Should I have read a tone of levity in that or are you serious? I'm pretty sure that I typed "SCI_Arc nourishes thinkers." Am I saying that SCI_Arc is the only school that does so, no. Am I saying anything negative about VT, no. What I am saying - again - is that SCI_Arc is known for "pushing the envelope" and pushing the design creativity and process in architecture. VT is more pragmatic and the pedagogy of both schools are far different than one another. Do you agree? (I hope that you're shaking your head yes.) That, THE PEDAGOGY, should be the main factor in deciding on where you are going to study and spend +50k on an education on.
I'm not sure if your missing a few ampersands in your last paragraph or not, but I'm going to guess that you meant that you did not want to learn how to put a cd set together from a pretentious architect. I'm not saying that F. Gehry does not know how to put a doc set together, I'm sure that he does, but it is not something that he is going to teach.
"Architecture isn't everything." - Syp
Thanks for the poetic note. However I didn't say that it was and the question was about which architecture school the poster should attend. So architecture is the topic at hand.
Holz - absolutley wrong about the chow halls. Prolly the best in the country. HTH school is one of the best in the country, and they serve it up! Don't know about the dorms, never lived in them.
You said like SCI-Arc nourishes thinkers.
And now you are saying SCI-Arc is creative.
Again, you are being really vague in using the term creativity.
Don't tell other people only what are you doing is creative.

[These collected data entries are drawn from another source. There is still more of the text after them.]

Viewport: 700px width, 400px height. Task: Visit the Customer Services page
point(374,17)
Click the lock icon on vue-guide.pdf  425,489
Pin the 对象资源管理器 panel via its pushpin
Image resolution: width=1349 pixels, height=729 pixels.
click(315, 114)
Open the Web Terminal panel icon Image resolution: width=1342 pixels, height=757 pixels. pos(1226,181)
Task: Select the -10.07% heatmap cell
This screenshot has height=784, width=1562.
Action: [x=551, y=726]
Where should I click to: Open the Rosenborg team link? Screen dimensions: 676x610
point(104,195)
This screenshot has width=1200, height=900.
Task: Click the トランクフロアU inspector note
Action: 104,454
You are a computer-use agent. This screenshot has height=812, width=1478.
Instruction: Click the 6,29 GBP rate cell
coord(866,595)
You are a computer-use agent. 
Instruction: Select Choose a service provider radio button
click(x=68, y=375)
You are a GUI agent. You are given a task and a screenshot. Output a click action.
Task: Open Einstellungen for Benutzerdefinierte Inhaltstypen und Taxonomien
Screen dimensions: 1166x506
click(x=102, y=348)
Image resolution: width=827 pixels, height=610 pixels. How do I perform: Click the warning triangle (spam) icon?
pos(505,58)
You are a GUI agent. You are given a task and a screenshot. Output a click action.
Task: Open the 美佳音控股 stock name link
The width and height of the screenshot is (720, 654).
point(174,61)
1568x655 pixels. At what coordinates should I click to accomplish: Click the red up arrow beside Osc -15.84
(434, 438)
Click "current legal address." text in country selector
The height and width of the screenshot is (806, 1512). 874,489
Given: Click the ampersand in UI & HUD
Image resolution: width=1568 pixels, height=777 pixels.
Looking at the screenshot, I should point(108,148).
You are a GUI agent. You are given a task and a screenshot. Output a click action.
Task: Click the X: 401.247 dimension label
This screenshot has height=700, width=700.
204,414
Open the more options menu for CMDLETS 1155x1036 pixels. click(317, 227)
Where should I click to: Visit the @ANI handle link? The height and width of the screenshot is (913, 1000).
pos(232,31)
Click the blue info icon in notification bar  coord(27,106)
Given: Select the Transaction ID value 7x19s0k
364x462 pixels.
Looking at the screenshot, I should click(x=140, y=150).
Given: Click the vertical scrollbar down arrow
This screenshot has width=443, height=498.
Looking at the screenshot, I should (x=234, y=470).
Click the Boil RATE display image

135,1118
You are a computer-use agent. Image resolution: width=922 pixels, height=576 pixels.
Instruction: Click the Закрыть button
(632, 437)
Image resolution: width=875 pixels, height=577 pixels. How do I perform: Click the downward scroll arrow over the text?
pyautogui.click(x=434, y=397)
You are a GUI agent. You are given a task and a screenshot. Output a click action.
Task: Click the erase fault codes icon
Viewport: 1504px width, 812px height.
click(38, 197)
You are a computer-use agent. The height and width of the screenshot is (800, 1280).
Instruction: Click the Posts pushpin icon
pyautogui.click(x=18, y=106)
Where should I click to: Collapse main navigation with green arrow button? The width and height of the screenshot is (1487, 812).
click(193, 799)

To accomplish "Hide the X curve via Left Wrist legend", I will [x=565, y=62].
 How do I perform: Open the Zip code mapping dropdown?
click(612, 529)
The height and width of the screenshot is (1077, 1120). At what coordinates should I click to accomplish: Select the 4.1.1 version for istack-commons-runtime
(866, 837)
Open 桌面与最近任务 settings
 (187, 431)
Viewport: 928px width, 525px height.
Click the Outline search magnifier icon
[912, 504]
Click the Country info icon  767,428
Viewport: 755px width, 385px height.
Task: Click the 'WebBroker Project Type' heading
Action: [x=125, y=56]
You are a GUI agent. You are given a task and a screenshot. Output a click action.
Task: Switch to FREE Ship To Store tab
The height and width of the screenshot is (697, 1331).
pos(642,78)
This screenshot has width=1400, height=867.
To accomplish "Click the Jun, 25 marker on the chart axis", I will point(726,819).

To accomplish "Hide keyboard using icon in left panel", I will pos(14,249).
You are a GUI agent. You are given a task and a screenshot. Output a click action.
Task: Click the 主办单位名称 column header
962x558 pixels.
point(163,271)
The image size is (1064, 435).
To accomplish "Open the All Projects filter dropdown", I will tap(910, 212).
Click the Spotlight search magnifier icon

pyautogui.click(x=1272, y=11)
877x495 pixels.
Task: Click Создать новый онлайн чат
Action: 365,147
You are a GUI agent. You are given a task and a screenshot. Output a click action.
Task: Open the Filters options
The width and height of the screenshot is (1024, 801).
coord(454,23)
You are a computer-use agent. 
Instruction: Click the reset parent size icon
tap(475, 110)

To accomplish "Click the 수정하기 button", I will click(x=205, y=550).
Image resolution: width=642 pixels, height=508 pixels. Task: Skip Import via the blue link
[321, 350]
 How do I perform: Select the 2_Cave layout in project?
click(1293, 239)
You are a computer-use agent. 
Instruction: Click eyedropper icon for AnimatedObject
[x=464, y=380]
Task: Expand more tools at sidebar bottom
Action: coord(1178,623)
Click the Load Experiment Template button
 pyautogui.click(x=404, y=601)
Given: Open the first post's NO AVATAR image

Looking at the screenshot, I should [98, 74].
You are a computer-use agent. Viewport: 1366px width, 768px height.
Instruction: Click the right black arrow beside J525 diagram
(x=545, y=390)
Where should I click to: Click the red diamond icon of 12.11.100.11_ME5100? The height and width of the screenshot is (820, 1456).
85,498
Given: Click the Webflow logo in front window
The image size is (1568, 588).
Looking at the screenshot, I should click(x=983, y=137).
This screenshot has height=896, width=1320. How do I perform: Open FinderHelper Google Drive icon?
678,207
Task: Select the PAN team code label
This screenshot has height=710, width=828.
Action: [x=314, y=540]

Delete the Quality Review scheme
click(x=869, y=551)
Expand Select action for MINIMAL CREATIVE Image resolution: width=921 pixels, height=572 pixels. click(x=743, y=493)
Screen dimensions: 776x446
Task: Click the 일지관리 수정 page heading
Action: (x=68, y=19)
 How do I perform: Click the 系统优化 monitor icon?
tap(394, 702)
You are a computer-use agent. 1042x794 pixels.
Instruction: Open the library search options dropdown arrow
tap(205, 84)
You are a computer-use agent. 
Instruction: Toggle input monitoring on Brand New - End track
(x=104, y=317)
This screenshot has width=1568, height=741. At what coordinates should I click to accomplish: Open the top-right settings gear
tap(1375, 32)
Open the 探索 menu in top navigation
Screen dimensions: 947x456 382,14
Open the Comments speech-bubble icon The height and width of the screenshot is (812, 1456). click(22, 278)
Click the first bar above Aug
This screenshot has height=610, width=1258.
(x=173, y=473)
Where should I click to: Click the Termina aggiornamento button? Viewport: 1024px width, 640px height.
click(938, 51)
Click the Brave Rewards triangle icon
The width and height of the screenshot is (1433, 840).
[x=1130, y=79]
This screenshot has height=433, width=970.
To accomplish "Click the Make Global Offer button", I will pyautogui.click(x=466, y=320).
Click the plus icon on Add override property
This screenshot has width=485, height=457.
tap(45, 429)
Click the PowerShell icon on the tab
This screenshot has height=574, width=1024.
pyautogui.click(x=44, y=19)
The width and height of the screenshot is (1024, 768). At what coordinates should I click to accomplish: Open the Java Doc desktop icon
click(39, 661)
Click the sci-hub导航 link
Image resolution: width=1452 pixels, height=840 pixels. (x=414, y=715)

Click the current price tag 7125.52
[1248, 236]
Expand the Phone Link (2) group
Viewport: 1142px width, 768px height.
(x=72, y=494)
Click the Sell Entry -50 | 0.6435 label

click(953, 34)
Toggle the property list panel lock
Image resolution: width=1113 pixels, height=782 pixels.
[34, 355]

I would say the both school are creative in a way.
Only the directions are different.
(Personally I don't think SCI-Arc's philosophy is that creative, though. It's a sort of the 90's.)
"That, THE PEDAGOGY, should be the main factor in deciding on where you are going to study and spend +50k on an education on."
It's only your opinion but not his or hers, and VT wouldn't burden +50K on a student. The pedagogy in architecture academia is somehow important but not that critical if you don't want to be a scholar.
In a broader view living in a capitalism society, +50K finanical burden could be a more critical factor to decide a school than following a transient fashion for 2 years because after graduation the practicing continues for tens of years anyway.
And that 2 years' debt could restrain your professional life for 30 years.
If someone wants to study in a profound way, I would recommend him to do Phd which offers more financial supports and academical depth and width.
M.Arch is not worth for enormous debts.
Do you realize that your argument is tangential to what I was stating? Also, are you seriously drawing a line separating "thinking" from "being creative"?
I am not being vague, the terms themselves are vague. If you don't like SCI_Arc, that's fine. You could dislike GSD, Cornell, Penn etc. and it doesn't matter. I wasn't promoting SCI_Arc or any other institution. I was saying that the decision should be primarily based on what you will learn and obtain from the program that you will spend a considerable amount of money and time on. (I can't state this any clearer.)
I almost agree with you about the debt and whether it is worth it or not. Architecture is not a lucrative career to begin with and I've heard older architects refer to it as basically a black hole of despair on their lives.
If you think my argument is tangential to yours, it is probably because my English is not refined enough to clearly deliever my intent.....
Or someone else might think my arguments answer to yours well enough, though.
I hope that Renjiansiyuetian might get some ideas out of our discussions.
Anyway...
I didn't want you to feel offended, ctrlZ, and wish good luck on you study.
Not offended at all. I appreciate and welcome the dialogue. It's just that I didn't feel that what I was actually stating was being taken into account. I also feel that we agree on some of the areas of architecture that was hinted at in our discussion.
but the word "metropolice" IS creative!